Carga de trabalho excessiva afeta saúde mental
Pesquisa do International Stress Management Association no Brasil (ISMA-BR) mostra que 32% dos brasileiros já tiveram burnout, ou síndrome do esgotamento profissional, e 72% se sentem estressados no trabalho. É o caso do operador de call center Léo Arévalo, de 39 anos. Atualmente desempregado, ele tinha uma carga horária de 6h20 por dia — incluindo três pausas (10, 20 e 10 minutos) — em escala 6×1. “Apesar de serem só 6h20 por dia, o que parece leve termina ficando pesado, pois são todos dias”, afirma. “E no único dia de folga na semana, os operadores geralmente fazem o que não conseguem fazer durante o resto da semana: descansar!”.
Segundo Léo, a jornada exaustiva contribuiu para um quadro de depressão. “Essa é a parte que mais me machuca: meu filho tem apenas 5 anos, e infelizmente já presenciou algumas das minhas crises”, conta o operador, que também lamenta o tempo de qualidade que já perdeu com a criança.
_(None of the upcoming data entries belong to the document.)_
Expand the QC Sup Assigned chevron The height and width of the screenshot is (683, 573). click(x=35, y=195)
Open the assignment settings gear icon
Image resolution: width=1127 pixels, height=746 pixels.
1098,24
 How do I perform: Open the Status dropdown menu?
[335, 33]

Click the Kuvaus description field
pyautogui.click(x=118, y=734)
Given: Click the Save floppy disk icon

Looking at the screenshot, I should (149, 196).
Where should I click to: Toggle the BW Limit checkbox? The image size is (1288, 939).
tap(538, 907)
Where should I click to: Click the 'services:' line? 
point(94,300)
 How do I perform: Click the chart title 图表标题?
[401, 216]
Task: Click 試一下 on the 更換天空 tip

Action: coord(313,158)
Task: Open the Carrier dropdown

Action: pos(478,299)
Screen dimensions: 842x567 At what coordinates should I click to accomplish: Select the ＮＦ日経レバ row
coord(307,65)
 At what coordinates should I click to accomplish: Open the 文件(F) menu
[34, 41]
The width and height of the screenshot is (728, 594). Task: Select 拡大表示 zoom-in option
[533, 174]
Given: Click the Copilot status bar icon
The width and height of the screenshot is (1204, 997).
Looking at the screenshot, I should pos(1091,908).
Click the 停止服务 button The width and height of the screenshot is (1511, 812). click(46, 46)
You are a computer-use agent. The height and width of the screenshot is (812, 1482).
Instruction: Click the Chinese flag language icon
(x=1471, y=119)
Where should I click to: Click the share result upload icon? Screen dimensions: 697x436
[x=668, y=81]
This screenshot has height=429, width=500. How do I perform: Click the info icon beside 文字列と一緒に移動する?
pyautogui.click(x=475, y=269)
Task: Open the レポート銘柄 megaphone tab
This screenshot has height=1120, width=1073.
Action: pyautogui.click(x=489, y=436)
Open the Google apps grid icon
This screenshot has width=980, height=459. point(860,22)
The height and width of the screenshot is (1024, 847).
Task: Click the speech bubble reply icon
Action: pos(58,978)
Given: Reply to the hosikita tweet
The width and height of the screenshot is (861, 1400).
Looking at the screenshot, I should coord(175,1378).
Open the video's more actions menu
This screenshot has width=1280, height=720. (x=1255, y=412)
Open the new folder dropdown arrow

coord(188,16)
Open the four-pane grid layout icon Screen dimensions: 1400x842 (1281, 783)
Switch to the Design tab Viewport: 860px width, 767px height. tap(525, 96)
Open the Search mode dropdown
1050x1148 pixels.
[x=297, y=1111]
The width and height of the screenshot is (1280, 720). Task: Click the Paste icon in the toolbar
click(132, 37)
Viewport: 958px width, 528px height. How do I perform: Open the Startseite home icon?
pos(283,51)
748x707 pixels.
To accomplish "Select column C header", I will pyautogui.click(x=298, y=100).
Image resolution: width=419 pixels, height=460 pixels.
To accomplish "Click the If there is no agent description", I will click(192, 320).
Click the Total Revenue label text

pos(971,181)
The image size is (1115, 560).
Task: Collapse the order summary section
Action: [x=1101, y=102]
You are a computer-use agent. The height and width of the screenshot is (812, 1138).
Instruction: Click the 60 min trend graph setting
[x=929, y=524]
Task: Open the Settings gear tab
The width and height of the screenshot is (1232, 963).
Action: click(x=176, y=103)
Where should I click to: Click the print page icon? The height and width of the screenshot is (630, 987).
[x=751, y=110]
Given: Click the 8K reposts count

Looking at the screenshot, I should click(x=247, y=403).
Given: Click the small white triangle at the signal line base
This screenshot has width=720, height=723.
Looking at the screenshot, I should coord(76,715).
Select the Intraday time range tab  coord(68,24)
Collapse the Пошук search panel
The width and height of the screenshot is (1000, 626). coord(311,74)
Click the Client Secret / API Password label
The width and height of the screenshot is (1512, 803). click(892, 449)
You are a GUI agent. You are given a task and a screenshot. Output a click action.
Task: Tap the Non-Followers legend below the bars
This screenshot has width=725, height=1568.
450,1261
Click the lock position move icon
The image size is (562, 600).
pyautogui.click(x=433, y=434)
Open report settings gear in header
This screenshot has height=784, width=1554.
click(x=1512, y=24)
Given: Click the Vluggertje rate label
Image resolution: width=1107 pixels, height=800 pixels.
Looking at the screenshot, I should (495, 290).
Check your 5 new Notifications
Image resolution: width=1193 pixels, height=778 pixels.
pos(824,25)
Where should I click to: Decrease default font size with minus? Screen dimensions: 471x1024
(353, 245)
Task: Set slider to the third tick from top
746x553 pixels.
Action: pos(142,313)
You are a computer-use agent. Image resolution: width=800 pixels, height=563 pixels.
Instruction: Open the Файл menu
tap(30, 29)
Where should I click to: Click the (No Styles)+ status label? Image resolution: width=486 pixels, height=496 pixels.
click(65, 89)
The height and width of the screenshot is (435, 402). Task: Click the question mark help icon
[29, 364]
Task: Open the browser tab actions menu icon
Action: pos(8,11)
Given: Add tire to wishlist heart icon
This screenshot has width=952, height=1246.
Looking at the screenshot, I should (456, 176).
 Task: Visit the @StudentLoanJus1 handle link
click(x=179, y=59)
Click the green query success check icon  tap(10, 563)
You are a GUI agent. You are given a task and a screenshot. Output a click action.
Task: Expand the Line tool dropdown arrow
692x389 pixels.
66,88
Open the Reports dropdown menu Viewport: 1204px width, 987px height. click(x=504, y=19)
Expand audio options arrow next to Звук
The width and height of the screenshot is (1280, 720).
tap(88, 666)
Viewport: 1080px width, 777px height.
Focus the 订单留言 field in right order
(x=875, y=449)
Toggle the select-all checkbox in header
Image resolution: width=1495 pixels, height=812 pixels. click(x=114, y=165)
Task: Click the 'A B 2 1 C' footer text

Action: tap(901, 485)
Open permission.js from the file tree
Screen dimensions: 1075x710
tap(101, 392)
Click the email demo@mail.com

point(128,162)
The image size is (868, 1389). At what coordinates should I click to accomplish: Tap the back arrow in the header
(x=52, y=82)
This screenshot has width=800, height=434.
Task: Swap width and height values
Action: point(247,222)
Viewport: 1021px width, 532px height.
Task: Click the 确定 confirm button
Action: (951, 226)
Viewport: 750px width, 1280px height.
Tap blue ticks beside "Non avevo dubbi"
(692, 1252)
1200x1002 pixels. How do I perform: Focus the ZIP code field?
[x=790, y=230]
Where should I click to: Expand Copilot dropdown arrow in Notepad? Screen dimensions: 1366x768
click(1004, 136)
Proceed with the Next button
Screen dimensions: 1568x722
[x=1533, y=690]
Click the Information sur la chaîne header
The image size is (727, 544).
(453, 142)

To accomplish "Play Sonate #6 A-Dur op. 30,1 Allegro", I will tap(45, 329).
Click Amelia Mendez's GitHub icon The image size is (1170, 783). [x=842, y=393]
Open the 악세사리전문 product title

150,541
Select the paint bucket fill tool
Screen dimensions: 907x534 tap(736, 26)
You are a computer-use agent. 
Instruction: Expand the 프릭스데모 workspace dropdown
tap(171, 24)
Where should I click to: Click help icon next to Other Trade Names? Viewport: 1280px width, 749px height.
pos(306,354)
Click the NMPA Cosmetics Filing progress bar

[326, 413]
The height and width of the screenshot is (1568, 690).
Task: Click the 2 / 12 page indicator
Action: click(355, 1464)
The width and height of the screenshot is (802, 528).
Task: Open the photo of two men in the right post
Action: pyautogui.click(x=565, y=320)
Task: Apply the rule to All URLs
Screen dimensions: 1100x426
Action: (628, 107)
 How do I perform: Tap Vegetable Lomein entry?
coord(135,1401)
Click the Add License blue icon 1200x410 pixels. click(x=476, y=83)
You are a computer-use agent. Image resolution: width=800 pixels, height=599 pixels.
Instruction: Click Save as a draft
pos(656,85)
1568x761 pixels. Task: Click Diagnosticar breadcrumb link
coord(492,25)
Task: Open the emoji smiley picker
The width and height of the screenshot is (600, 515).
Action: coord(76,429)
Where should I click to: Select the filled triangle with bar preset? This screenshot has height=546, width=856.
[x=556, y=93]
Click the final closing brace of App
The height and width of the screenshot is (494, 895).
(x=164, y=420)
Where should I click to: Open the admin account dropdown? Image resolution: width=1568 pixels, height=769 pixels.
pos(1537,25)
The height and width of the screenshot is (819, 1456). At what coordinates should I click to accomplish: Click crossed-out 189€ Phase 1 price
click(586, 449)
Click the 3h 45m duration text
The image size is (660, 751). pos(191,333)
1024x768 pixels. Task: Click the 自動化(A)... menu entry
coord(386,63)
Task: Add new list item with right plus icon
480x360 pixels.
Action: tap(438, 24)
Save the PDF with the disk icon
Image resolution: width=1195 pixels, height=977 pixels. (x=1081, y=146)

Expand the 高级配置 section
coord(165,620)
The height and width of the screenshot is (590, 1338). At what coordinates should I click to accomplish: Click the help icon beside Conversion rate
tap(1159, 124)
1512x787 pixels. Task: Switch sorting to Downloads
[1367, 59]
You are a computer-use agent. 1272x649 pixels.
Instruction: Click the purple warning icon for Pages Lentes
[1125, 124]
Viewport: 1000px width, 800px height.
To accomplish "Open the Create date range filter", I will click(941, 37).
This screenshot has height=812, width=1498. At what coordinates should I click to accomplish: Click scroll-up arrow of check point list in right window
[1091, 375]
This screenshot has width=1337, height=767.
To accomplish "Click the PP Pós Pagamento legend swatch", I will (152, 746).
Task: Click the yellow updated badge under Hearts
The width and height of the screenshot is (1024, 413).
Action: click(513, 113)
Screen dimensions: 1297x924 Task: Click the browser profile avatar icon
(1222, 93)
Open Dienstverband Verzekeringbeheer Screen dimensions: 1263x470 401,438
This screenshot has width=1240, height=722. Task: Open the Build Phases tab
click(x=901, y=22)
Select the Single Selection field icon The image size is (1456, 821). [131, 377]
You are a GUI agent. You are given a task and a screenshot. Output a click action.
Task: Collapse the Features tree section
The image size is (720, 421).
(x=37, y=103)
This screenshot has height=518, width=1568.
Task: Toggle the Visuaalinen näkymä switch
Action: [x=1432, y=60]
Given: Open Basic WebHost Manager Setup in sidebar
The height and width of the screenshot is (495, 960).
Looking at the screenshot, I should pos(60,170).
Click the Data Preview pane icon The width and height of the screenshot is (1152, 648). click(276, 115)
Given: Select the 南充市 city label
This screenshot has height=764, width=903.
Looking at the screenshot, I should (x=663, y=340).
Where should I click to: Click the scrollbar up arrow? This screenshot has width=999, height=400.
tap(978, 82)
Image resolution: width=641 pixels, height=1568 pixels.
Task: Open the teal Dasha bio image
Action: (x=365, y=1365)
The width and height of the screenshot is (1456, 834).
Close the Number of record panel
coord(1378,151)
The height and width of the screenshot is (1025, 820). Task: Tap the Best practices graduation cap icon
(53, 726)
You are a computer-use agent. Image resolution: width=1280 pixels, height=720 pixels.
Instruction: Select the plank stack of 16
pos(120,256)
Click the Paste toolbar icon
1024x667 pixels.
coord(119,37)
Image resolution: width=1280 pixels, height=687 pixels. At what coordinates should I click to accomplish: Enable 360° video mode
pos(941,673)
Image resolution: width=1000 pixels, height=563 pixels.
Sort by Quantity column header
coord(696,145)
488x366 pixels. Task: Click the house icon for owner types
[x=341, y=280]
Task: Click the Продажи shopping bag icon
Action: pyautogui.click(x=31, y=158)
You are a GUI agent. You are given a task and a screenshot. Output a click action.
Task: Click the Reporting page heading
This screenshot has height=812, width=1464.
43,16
Para ele, um dia a mais de folga na semana faria muita diferença: “ajudaria demais, pois o trabalhador teria um dia para descansar e outro para aproveitar junto com a família”.
PEC propõe mudança na escala
A PEC (Proposta de Emenda à Constituição) apresentada pela deputada Erika Hilton (PSOL-SP) obteve o apoio mínimo de 171 parlamentares para começar a tramitar na Câmara. Uma petição online, encabeçada pelo Movimento VAT (Vida Além do Trabalho), já reúne quase 3 milhões de assinaturas. A iniciativa é liderada por Rick Souza, vereador eleito pelo PSOL no Rio de Janeiro, que tomará posse em 2025.
Apesar de não ter o mote de uma pauta “em defesa da família”, a proposta da deputada traz quatro vezes a palavra “família” ou “familiar”. Destaca, por exemplo, que “todos necessitam ter mais tempo para a família” e que a atual carga horária, de 44 horas, “afeta negativamente a qualidade de vida dos empregados, comprometendo sua saúde, bem-estar e as relações familiares”.
Uma PEC semelhante, do deputado Reginaldo Lopes (PT-MG) já está em tramitação, e é possível que a proposta de Erika Hilton tramite em conjunto com a do parlamentar petista.